Why I Love This Recipe

Serve cold.

Ingredients You'll Need

1. Qtr cup EVOO
2. 8 cloves garlic – chopped
3. 2 teaspoons oregano
4. 6 oz can tomato paste
5. 2 tablespoons balsamic vinegar
6. 1 qt low sodium chicken stock
7. 1.5 lbs vine ripened tomatoes
8. 1 cup chopped cucumber
9. ½ cup chopped red onion
10. 1 cup bell pepper chopped
11. 1 small jalepeno seeded and chopped
12. 1 lime
13. 2 teaspoons worcestershire sauce
14. Salt
15. Pepper
16. Red pepper flakes


Saute EVOO, garlic, oregano, and tomato paste over medium heat until blended.
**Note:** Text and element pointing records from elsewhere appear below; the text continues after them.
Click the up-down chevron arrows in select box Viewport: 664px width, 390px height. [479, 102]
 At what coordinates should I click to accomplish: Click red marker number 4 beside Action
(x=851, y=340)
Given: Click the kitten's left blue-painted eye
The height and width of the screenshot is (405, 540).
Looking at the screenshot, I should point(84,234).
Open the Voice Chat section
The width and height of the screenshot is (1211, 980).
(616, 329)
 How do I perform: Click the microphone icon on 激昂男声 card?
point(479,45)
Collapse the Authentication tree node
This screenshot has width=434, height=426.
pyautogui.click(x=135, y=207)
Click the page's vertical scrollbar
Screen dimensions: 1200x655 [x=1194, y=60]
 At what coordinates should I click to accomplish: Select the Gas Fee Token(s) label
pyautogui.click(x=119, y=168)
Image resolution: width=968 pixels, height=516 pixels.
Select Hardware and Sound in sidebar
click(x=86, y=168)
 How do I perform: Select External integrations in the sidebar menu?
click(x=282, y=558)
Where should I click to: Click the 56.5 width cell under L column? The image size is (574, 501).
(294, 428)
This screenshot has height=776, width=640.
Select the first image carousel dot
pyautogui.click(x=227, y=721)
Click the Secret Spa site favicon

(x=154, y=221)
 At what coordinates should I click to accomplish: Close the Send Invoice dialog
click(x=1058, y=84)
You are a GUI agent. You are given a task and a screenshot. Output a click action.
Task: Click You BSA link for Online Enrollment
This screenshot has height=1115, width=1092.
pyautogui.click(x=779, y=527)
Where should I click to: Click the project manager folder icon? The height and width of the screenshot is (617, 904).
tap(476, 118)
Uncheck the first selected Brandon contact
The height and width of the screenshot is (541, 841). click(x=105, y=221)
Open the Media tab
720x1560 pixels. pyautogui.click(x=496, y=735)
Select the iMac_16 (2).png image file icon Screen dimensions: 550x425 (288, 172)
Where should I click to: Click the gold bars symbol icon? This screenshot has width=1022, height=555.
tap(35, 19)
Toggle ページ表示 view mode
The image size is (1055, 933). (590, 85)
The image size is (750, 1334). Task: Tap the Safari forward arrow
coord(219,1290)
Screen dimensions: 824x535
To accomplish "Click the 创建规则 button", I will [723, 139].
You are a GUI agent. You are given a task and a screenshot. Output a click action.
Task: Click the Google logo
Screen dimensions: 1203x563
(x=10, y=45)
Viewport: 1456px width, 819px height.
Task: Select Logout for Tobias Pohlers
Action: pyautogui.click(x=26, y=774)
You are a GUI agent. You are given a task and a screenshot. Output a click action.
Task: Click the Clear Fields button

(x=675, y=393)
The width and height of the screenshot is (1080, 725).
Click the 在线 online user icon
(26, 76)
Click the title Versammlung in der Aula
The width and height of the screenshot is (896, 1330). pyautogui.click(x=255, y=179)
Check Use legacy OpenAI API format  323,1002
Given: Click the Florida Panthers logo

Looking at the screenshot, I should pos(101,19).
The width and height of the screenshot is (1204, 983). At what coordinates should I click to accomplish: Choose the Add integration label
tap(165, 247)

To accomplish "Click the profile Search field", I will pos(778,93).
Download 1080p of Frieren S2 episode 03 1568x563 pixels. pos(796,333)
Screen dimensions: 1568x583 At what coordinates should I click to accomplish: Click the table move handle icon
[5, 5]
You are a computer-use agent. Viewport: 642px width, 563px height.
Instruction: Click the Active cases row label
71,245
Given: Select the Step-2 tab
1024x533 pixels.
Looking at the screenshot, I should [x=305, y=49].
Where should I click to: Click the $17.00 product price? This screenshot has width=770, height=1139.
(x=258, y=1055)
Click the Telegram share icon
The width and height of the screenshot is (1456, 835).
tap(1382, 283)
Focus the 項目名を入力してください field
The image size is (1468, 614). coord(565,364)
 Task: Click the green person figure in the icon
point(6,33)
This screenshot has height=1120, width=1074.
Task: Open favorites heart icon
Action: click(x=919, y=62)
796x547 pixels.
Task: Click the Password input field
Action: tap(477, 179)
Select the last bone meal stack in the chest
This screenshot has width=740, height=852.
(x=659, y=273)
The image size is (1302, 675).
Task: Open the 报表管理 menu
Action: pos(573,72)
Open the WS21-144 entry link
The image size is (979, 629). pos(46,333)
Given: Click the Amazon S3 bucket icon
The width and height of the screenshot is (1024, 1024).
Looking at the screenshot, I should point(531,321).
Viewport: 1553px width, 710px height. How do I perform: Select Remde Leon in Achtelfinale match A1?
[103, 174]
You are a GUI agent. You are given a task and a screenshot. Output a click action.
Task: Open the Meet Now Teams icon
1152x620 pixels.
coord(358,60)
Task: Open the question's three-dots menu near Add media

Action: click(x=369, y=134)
Add in vinegar and chicken stock. Bring to a boil then remove and cool.
In a separate bowl, add remaining vegetables, juice of lime, salt, pepper, and pepper flakes. Tomatoes must be peeled, cored, and seeded. Add juice from tomatoes to bowl. Mix thoroughly. Remove ¾ of vegetables and pure’ in food processor. Return to bowl and add tomato paste mix from step one. Add salt and pepper to taste. Put in refrigerator for at least 2 hours.